Yes, there’s an alternative system that does entail the government unjustly ruling business and government, in turn, improperly controlled by business for business’s exclusive benefit (whether by subsidies, special favors, monopolies and franchises, tax breaks, or bailouts), even as it nominally still permits private property holdings: it’s called “corporatism” (sometimes, synonymously, “cronyism” or “fascism”). Corporatism was the system originated almost a century ago by the American “Progressives,” and later by Mussolini in Italy, Hitler in Germany, and Roosevelt in the U.S. (see his 1933 National Recovery Act, struck down by the Supreme Court in 1935 as unconstitutional because it was so corporatist). Corporatism goes hand-in-hand with statism, with abandonment of the fully free economy and adoption of the welfare-warfare state. Yet while many oppose cronyism, corporate welfare, and bailouts, they also endorse handouts to almost everyone else, including to the politically-valuable cronies so easily found among today’s labor union leaders, “green” companies, under-water homeowners, over-indebted college students, and war-happy munitions makers.
In the world today (and for most of the past century) we haven’t had capitalism per se but instead the welfare state and corporatism; we’ve had what are commonly called “mixed economies,” those with some remaining vestiges of capitalist freedom but also many (and fast-proliferating) controls and taxes. Obfuscations about capitalism’s real nature and the blurring of distinctions between the terms capitalism and corporatism make it difficult for most people to discern cause and effect whenever some disaster or corruption arises, and thus it’s difficult to assign proper blame or achieve a lasting remedy.
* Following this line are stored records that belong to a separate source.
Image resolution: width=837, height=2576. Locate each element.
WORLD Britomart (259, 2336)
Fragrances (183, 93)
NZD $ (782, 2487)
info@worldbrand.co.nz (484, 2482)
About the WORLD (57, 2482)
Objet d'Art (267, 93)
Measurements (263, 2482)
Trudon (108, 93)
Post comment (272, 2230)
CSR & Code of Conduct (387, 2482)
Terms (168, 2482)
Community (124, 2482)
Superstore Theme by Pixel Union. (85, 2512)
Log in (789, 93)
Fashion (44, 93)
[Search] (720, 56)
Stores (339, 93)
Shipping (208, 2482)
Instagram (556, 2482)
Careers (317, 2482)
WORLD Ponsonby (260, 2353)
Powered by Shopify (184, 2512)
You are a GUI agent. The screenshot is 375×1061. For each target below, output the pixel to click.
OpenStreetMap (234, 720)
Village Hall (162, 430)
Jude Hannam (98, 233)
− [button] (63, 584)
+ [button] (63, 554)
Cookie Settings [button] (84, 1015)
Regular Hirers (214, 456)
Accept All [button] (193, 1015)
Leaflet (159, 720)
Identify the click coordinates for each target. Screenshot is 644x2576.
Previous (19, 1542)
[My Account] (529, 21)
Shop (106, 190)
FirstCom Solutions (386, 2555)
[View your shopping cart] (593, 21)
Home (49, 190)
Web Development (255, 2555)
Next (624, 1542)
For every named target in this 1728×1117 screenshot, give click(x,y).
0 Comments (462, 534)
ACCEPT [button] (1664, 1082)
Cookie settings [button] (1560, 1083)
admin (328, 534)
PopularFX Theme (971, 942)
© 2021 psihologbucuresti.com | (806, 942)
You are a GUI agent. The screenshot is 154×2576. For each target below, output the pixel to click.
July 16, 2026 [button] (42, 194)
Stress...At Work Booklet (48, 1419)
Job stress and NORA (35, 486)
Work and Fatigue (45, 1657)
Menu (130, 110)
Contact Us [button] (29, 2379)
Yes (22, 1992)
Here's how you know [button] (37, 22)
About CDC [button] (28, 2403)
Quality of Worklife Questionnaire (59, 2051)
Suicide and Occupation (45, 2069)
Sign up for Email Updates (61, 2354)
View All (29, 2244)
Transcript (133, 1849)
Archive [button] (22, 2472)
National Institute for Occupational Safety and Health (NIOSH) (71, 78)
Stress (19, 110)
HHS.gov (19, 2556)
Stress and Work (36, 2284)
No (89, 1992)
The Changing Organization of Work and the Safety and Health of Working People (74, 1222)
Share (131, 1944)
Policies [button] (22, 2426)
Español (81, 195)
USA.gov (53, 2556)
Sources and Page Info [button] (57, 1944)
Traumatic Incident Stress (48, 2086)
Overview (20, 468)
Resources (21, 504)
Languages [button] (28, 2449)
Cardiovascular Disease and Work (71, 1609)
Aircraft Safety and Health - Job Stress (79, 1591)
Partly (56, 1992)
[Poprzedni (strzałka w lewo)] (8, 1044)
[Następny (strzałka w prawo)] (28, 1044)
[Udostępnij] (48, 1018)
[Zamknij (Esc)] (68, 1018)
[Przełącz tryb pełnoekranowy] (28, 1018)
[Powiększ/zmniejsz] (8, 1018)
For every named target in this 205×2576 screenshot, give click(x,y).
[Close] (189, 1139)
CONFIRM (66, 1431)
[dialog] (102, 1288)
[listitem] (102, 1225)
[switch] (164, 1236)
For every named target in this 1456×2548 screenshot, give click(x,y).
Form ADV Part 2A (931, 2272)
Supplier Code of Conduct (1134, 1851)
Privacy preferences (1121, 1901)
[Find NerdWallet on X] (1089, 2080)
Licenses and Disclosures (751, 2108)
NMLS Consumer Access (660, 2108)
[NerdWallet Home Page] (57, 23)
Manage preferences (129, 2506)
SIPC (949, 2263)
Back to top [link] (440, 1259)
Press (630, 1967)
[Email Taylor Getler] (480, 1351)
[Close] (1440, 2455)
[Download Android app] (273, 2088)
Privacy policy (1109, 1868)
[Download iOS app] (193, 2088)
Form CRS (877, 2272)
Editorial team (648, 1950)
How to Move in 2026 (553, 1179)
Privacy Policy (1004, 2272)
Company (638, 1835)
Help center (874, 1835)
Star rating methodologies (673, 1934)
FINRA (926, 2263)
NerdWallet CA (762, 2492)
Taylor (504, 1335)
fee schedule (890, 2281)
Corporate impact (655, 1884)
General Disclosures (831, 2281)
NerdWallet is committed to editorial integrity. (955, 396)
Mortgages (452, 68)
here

Yet people should always remind themselves that freedom breeds peace, justice, and prosperity, while coercion breeds violence, exploitation and poverty. When a mixed economy fails, it’s not its capitalist aspect that fails – unless you believe freedom itself fails.
Whenever we observe indisputable socio-economic disasters or injustices – in the best recent example, the Great Recession of 2007-2009, the 2008 financial crisis (and TARP bailouts), the sub-prime loan debacle, Fannie Mae and Freddie Mac, underwater mortgages and defaults, persistently high jobless rates – we shouldn’t waste any time disputing whether they were caused by the freedom or rather the coercion part of the mixed economy. They were caused by the coercive element, not the free one (or from “deregulation”) – and that’s where all remedies must lie. We need more freedoms and less controls. We must identify, locate, and excise all those many government agencies, subsidies, taxes, and regulations that violate our liberties and rights, those that transform officials from mere referees on life’s field into savages running amuck, altering rules and redistributing well-earned points – and thereby wrecking an otherwise perfectly fine and fun game
http://www.forbes.com/sites/richardsalsman/2011/12/07/capitalism-is-decidedly-not-corporatism-or-cronyism/2/ . Your first highlighted: Why does he say it's innocent economic power? I believe he might be making the argument "guns don't kill people, people do" when in reality it's "people with guns that kill people." Either way, how does capitalism restrain greed at the expense of others? There is no "sharing with the tribe" or anything like it in capitalism. Tell me how anything he says shows how capitalism won't produce that which he claims it will prevent? Who will keep this separation of "innocent powers" from corrupt ones like "govt power" or the "power of community" if not economic power? Explain how it is a cuddly teddy bear rather than a voracious world eater? Second highlighted is just unadulterated crap. Government bad, regulation bad, let us help you, give us your world and you will be better off! You can't seriously read this stuff and not see it as apologist material for unfettering the capitalists to do as they want.